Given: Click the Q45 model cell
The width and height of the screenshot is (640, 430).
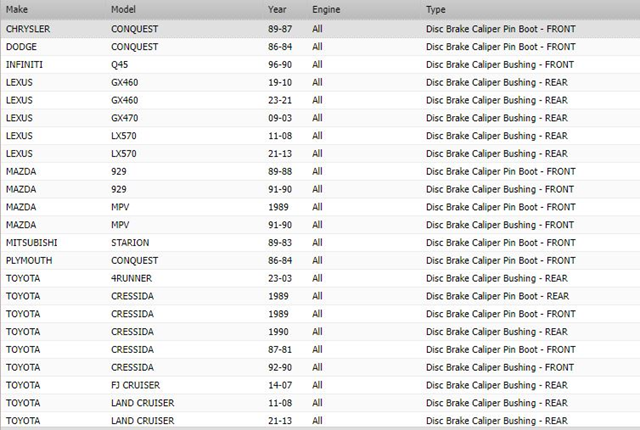Looking at the screenshot, I should click(x=119, y=65).
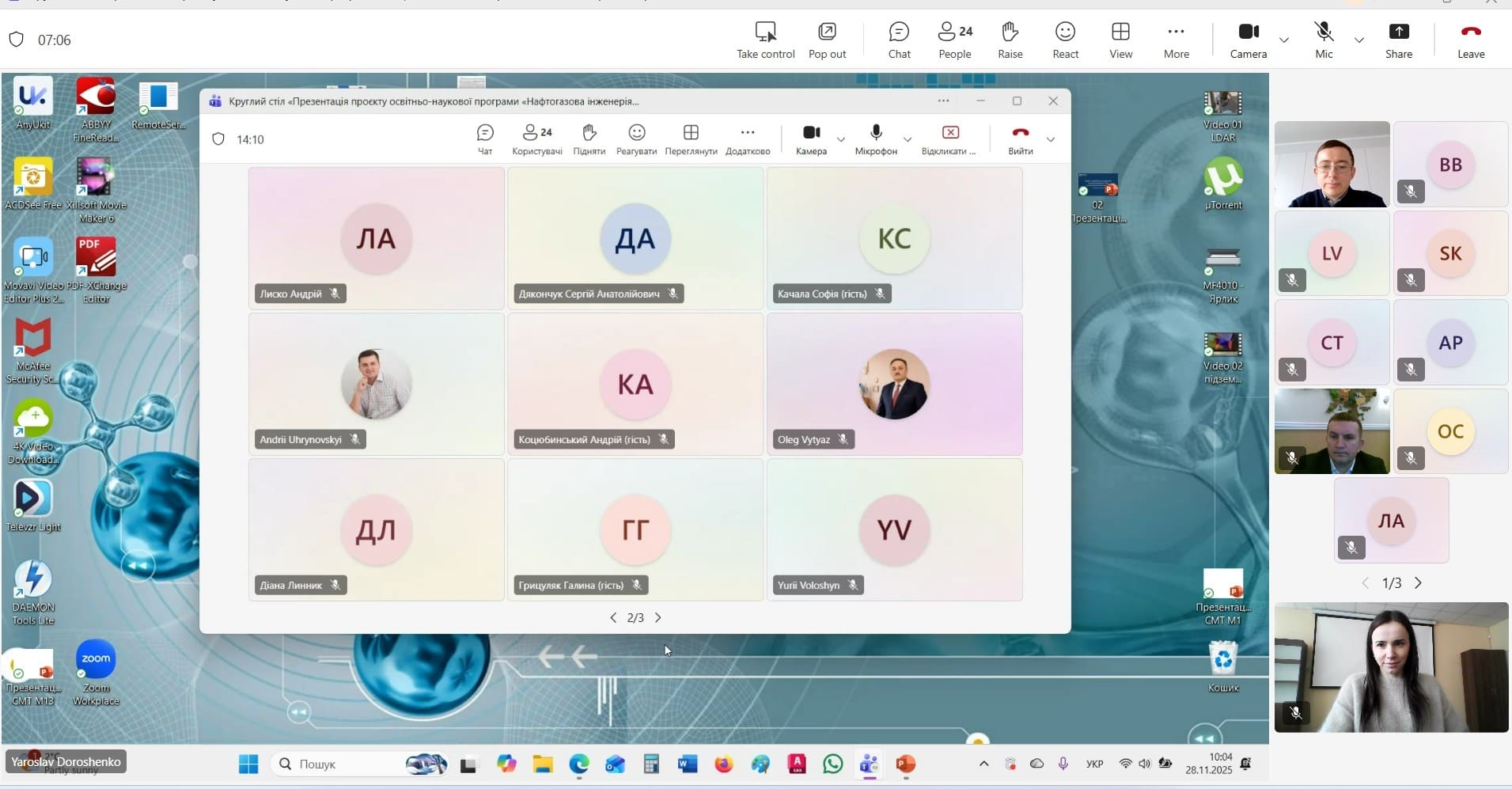
Task: Open the Chat panel in top toolbar
Action: 899,40
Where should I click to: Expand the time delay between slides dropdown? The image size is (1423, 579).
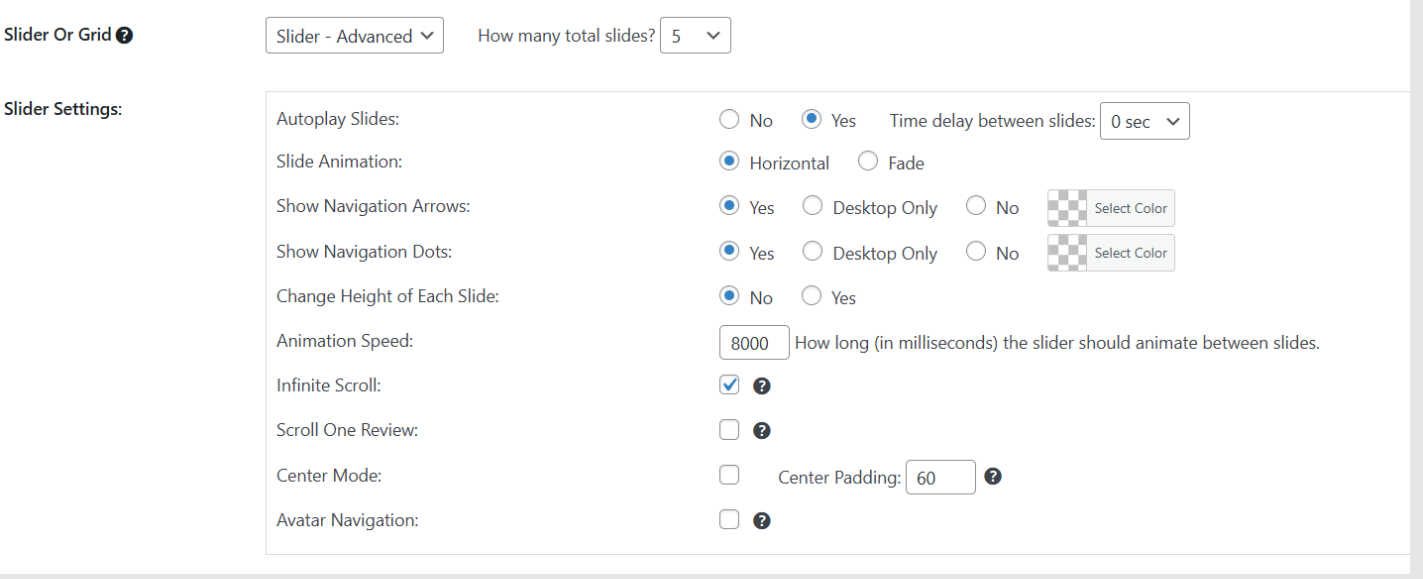[1144, 121]
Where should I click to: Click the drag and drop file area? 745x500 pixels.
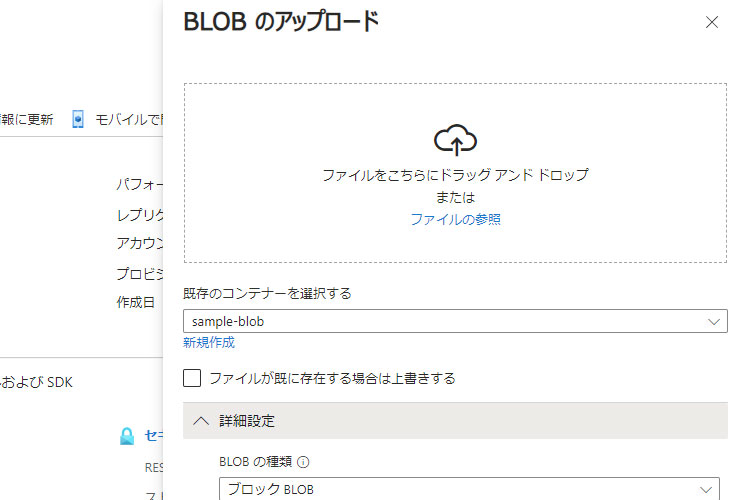(x=455, y=173)
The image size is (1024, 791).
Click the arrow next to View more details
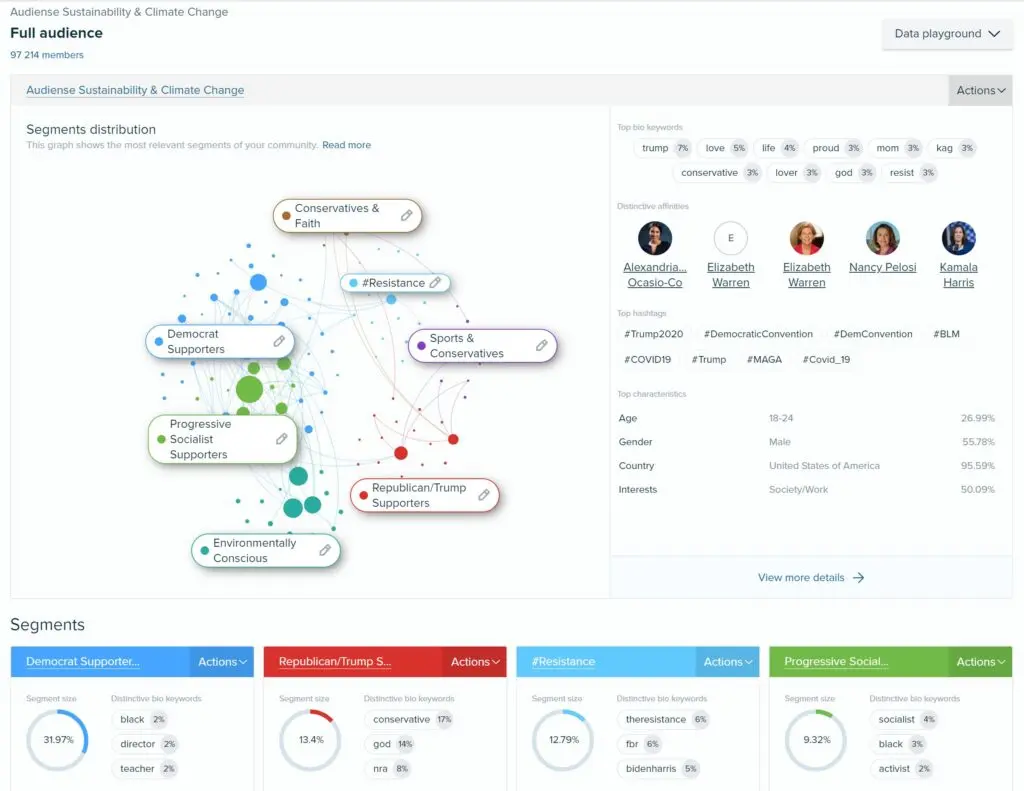(x=858, y=578)
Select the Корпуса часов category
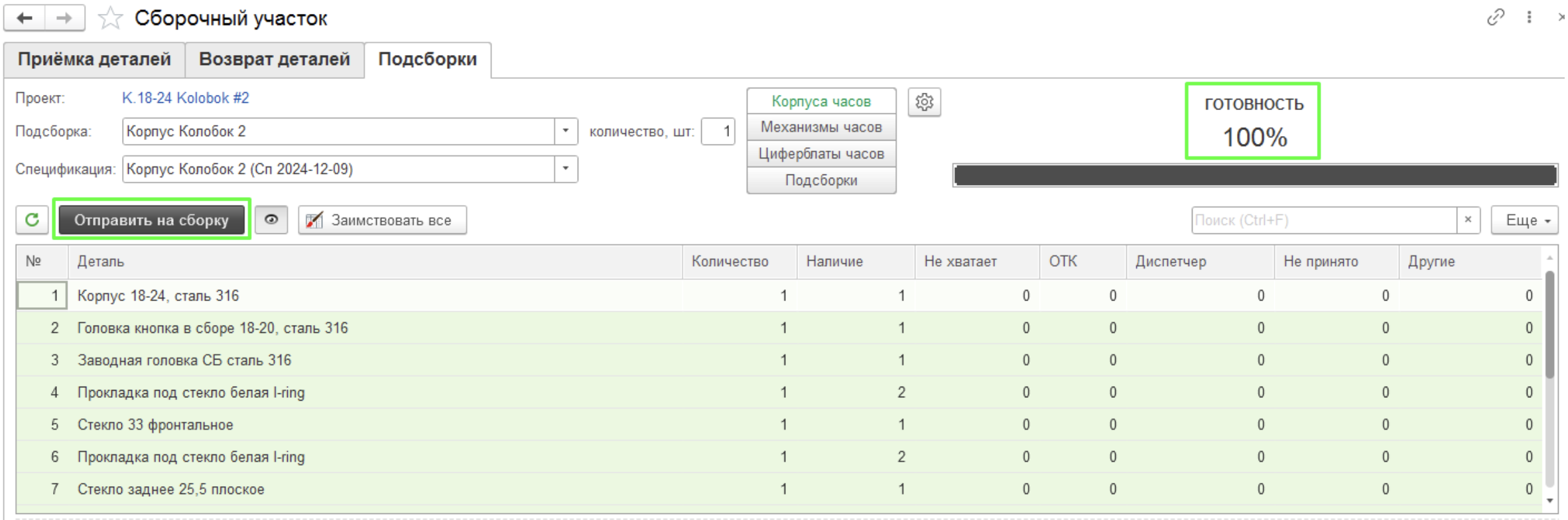This screenshot has height=520, width=1568. point(820,101)
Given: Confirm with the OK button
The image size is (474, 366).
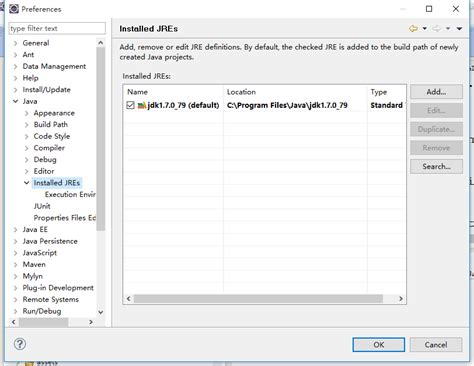Looking at the screenshot, I should point(379,345).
━━━━
Give back every record exactly, dropping its pictures.

■ EXERCISE RESPONSE
Given: Click the Q45 model cell
The width and height of the screenshot is (640, 430).
Looking at the screenshot, I should click(x=119, y=65).
Task: Open the Chat panel in top toolbar
Action: 899,40
Where should I click to: Expand the time delay between slides dropdown? The image size is (1423, 579).
[1144, 121]
Where should I click to: Click the drag and drop file area? 745x500 pixels.
(x=455, y=173)
The image size is (1024, 791).
Click the arrow next to View more details
(x=858, y=578)
Select the Корпуса часов category
This screenshot has height=520, width=1568. point(820,101)
Given: Confirm with the OK button
The image size is (474, 366).
Looking at the screenshot, I should point(379,345).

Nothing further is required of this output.